# 50 lb piece of Texas Holey Rock



## eagl97 (Dec 26, 2006)

I was on ebay and seen 1 piece of Texas holey rock that weighed 50 lbs., wouldn't you be worried that you would drop it and shatter your tank . I mean, how would gently place a 50 lb rock into your tank?


----------



## cichlids _killer (Apr 13, 2008)

eagl97 said:


> I was on ebay and seen 1 piece of Texas holey rock that weighed 50 lbs., wouldn't you be worried that you would drop it and shatter your tank . I mean, how would gently place a 50 lb rock into your tank?


ask your fish nicely .they will hold the bottom of that rock for you and put it in ... :lol:


----------



## iceblue (Apr 27, 2004)

Go on a 6 week weight training course. Then after that, as you lower it into the tank, keep thinking about how it will shatter your glass if you drop it. Or, share the stress with a friend and keep telling each other that if you drop it you could get seriously cut. Or, you could chicken out and bust the holey rock into managable pieces.


----------



## UMphreak (Feb 27, 2006)

I just set up a new tank and I put a 70 lb boulder in it. Dont want to take it out any time soon!


----------



## eagl97 (Dec 26, 2006)

UMphreak how's your back feeling.

I was just thinking tie a couple of ropes through the holes and lower it in hoping the holes don't break. Am I right, just an idea. :thumb:


----------



## ictoae (May 17, 2008)

I just went and bought 5 pieces of rock today. 120 lbs total. I think the biggest is about 40-50 lbs. just lowered it in with my string bean arms. Looks so nice with the big rock dwarfing my little 55g tank.


----------



## eagl97 (Dec 26, 2006)

maybe my idea was stupid I didn't even consider the rock swingiing and hitting the side glass I was only thinking about the bottom glass.


----------



## Hoosier Tank (May 8, 2007)

The good news is, once it's lowered into the water it will feel considerably lighter.... Some one with my physics experiance than I can tell you exactly how much.


----------



## ArcticCatRider (Jul 13, 2007)

Hmmmmmmm, well you could always call a really strong guy/buddy you know, or a weightlifter, or a big, bulky, muscular guy to come put it in for you.. :lol: hey, it could work.. 

Somehow manage to get insurance on your tank, so when you are putting it in, if it broke the tank (dropped..etc...) insurance replaces it. :lol: 8)

(just an idea)
OR......If you were building a DIY tank, you could cut all your pieces of stuff, and set rock(s) (heavy ones) on future bottom of tank, and build a tank AROUND the rocks. lol. :?


----------



## fishyfishyfishy (Dec 24, 2005)

You could put it in a heavy duty garbage bag, some sort of canvas tote bag, wrap it in a towel etc....anthing that will make it easier to hold and allow you to place it on the bottom safely.


----------



## Laurel (Jun 17, 2007)

Get a cherry picker(engine hoist) and use that! :lol:


----------



## Hoosier Tank (May 8, 2007)

fishyfishyfishy said:


> You could put it in a heavy duty garbage bag, some sort of canvas tote bag, *wrap it in a towel etc*....anthing that will make it easier to hold and allow you to place it on the bottom safely.


Ding, Ding, Ding!
Best answer so far!
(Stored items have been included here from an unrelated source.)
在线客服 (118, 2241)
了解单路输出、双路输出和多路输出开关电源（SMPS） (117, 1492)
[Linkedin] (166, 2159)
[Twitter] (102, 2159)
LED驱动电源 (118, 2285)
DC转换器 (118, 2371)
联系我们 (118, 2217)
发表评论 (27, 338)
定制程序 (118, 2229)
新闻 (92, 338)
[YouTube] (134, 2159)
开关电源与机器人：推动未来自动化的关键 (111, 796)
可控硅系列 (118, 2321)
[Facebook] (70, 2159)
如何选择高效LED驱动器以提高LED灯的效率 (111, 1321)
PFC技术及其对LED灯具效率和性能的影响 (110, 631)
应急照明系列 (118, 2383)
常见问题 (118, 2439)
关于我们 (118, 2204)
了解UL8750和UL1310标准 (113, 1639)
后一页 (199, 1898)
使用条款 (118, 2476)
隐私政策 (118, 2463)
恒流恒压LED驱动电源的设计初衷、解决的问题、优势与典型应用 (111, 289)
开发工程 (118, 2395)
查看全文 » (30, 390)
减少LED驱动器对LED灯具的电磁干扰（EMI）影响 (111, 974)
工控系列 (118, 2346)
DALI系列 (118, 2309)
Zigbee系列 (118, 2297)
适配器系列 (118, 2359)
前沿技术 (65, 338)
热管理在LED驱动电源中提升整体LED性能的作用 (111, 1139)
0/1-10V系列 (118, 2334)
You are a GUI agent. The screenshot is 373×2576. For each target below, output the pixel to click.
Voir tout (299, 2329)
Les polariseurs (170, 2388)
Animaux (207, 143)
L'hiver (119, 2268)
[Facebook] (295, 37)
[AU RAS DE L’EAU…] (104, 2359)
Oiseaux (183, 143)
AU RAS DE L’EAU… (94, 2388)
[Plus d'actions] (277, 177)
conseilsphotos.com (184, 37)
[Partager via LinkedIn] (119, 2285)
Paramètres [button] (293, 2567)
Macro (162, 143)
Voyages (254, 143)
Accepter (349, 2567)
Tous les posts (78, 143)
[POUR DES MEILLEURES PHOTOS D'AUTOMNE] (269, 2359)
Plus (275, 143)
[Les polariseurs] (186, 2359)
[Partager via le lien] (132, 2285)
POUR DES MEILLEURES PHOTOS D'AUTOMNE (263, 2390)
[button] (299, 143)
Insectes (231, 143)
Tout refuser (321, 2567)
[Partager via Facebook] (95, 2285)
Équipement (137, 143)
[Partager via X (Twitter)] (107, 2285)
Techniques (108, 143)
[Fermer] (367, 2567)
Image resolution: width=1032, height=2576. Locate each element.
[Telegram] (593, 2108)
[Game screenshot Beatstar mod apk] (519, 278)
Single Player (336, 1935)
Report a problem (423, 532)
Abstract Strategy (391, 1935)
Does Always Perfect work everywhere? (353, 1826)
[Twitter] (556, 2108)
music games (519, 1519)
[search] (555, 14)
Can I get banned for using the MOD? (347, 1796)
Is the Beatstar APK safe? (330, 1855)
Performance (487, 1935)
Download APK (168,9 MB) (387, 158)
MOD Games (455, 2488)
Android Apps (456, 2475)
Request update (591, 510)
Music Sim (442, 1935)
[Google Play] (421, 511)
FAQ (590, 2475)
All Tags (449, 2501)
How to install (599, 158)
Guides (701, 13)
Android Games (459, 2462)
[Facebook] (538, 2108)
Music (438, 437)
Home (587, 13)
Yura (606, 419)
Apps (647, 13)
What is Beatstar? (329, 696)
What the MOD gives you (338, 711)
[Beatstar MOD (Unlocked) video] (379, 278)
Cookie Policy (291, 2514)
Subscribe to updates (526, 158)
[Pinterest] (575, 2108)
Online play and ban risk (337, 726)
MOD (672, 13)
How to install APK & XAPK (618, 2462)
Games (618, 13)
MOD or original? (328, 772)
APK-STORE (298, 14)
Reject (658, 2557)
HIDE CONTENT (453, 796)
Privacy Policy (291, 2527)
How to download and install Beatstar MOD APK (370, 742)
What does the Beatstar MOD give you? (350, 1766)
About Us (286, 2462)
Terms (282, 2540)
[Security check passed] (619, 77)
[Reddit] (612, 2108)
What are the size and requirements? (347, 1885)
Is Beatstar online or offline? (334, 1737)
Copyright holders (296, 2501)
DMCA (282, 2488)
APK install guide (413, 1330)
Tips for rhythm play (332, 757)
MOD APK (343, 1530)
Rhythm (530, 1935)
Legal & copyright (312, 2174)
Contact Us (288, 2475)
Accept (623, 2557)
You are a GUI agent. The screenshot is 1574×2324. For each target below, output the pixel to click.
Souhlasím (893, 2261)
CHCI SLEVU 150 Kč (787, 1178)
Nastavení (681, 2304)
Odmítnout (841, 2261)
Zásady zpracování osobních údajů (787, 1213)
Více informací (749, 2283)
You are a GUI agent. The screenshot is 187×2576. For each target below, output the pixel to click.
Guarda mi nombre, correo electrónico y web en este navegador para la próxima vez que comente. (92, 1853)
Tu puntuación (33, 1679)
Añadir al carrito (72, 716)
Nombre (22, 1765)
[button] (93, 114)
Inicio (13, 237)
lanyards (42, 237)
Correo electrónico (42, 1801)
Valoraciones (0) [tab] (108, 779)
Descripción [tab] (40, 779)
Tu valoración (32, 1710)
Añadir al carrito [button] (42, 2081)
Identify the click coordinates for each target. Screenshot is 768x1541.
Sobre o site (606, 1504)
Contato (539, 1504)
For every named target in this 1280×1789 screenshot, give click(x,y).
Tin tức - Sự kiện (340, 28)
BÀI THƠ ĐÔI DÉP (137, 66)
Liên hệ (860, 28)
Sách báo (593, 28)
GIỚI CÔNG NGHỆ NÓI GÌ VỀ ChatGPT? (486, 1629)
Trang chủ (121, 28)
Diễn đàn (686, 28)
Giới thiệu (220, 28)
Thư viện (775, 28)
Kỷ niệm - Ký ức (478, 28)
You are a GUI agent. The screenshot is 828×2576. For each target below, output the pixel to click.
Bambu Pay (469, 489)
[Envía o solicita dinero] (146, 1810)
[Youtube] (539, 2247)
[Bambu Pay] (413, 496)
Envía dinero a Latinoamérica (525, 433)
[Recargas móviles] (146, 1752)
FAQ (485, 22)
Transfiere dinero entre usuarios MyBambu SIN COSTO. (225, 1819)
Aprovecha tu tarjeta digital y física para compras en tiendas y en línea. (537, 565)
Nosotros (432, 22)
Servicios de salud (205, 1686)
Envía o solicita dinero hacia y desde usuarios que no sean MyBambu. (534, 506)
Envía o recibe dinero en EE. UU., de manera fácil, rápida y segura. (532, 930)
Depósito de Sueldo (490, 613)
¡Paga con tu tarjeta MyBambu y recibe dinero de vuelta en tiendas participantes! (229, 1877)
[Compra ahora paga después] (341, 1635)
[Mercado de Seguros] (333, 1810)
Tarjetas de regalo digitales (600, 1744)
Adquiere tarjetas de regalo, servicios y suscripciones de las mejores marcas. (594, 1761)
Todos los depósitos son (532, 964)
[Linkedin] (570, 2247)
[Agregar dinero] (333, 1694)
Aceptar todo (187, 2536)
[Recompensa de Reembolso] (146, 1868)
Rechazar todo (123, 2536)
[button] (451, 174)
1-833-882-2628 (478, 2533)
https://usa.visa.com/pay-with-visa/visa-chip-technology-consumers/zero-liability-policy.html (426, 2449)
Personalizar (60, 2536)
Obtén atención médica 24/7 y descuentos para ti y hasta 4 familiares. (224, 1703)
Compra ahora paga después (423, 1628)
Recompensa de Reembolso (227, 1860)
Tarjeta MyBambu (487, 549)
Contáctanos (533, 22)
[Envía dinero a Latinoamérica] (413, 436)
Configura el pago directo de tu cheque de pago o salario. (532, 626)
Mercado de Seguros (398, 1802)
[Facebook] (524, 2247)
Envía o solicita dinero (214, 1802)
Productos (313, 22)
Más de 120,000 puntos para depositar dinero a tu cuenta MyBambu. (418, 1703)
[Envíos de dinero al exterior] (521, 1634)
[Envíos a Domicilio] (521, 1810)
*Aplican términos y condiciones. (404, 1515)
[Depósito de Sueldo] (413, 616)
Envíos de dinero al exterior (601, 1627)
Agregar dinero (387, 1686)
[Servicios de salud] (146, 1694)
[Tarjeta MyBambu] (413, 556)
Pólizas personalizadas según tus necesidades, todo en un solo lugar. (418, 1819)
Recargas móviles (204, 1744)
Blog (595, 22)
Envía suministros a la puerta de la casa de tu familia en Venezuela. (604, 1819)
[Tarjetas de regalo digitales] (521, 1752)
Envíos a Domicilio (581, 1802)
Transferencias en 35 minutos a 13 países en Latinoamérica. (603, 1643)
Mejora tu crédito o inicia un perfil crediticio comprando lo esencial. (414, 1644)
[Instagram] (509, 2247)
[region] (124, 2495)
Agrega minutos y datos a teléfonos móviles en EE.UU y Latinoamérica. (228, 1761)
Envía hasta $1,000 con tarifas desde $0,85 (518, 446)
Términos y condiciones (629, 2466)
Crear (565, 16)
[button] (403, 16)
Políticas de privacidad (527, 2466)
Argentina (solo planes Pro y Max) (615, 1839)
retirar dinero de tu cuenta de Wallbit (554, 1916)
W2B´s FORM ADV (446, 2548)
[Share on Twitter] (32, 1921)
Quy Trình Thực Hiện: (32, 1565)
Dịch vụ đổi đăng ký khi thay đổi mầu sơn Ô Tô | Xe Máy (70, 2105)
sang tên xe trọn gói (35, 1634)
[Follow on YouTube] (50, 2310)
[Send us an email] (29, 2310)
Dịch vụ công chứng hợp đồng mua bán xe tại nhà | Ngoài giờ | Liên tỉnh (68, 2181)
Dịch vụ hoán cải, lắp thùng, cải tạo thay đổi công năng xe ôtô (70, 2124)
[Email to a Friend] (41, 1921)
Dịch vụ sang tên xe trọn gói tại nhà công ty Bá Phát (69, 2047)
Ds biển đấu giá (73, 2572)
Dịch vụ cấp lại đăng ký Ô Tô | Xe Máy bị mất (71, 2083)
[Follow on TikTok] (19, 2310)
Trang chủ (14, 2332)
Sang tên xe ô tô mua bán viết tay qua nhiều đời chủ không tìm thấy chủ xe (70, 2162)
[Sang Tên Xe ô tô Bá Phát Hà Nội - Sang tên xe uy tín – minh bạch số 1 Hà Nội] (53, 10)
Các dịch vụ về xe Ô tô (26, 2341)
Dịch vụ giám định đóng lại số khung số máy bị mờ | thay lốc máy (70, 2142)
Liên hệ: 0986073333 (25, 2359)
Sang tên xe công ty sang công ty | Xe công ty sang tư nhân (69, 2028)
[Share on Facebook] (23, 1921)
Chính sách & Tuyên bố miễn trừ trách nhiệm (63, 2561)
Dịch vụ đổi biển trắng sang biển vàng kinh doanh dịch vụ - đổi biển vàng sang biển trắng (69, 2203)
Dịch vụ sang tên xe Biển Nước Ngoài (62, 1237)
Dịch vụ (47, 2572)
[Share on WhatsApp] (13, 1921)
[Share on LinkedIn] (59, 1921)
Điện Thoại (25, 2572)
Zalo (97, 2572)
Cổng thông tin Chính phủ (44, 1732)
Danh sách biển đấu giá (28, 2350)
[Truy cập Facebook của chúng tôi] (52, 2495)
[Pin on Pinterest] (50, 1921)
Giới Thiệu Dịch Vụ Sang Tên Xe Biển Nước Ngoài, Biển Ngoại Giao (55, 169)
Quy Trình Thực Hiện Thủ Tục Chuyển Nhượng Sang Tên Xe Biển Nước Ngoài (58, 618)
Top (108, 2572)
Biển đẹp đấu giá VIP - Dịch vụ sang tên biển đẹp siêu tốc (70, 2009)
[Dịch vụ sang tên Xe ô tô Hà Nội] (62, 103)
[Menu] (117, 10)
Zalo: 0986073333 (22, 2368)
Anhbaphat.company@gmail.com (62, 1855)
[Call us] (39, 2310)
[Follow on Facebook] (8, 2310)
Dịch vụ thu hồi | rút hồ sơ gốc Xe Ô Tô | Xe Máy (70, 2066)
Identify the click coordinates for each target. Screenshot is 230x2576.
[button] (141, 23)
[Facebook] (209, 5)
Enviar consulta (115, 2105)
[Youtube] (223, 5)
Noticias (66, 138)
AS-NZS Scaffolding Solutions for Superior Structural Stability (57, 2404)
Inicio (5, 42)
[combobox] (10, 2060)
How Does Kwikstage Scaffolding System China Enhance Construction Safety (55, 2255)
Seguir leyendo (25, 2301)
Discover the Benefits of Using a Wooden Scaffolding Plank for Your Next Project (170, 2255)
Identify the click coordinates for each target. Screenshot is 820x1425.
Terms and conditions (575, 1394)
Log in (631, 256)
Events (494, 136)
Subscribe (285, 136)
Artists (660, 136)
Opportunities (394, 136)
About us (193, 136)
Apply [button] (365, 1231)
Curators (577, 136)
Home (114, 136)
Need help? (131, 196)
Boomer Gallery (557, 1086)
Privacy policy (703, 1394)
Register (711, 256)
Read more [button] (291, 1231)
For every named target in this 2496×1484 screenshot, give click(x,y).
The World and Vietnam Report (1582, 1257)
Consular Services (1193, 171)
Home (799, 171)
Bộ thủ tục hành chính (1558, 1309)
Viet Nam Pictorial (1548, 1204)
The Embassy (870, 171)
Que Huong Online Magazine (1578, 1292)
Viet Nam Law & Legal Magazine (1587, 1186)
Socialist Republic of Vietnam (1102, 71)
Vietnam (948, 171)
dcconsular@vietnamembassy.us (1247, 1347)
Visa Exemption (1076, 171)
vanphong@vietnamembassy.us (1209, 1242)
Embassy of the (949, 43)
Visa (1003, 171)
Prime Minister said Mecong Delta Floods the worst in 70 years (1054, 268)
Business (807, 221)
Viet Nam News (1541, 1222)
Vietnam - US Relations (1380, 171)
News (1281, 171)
That way if you should drop it or hit the side it would be cushioned!
"Brilliant!"


----------



## sdbeth (Oct 2, 2007)

put egg crate on bottom to help support and spread out the weight, if you drop it the egg crate will absorb most of the impact


----------



## Laurel (Jun 17, 2007)

Hoosier Tank said:


> fishyfishyfishy said:
> 
> 
> > You could put it in a heavy duty garbage bag, some sort of canvas tote bag, *wrap it in a towel etc*....anthing that will make it easier to hold and allow you to place it on the bottom safely.
> ...


I'm going to use this method for the new rocks I'll be hunting for this coming weekend!


----------



## Totalimmortal363 (Jan 10, 2008)

I use egg crate on the bottom of my 55. I have an approx. 75lb single piece of lace rock. No problem.


----------



## gotaOscar (Aug 18, 2006)

I have 5 rocks atleast 50 pounds in my tank and 3 more around the 20-35 pound mark.

here's a couple pictures, use eggcrate and take off all tops and lights when lowering into the tank.




























Rob


----------



## parkayandbutter (Jan 15, 2008)

txholeyrocks web site has sold several above 45 pounds, so I would say purchase it.


----------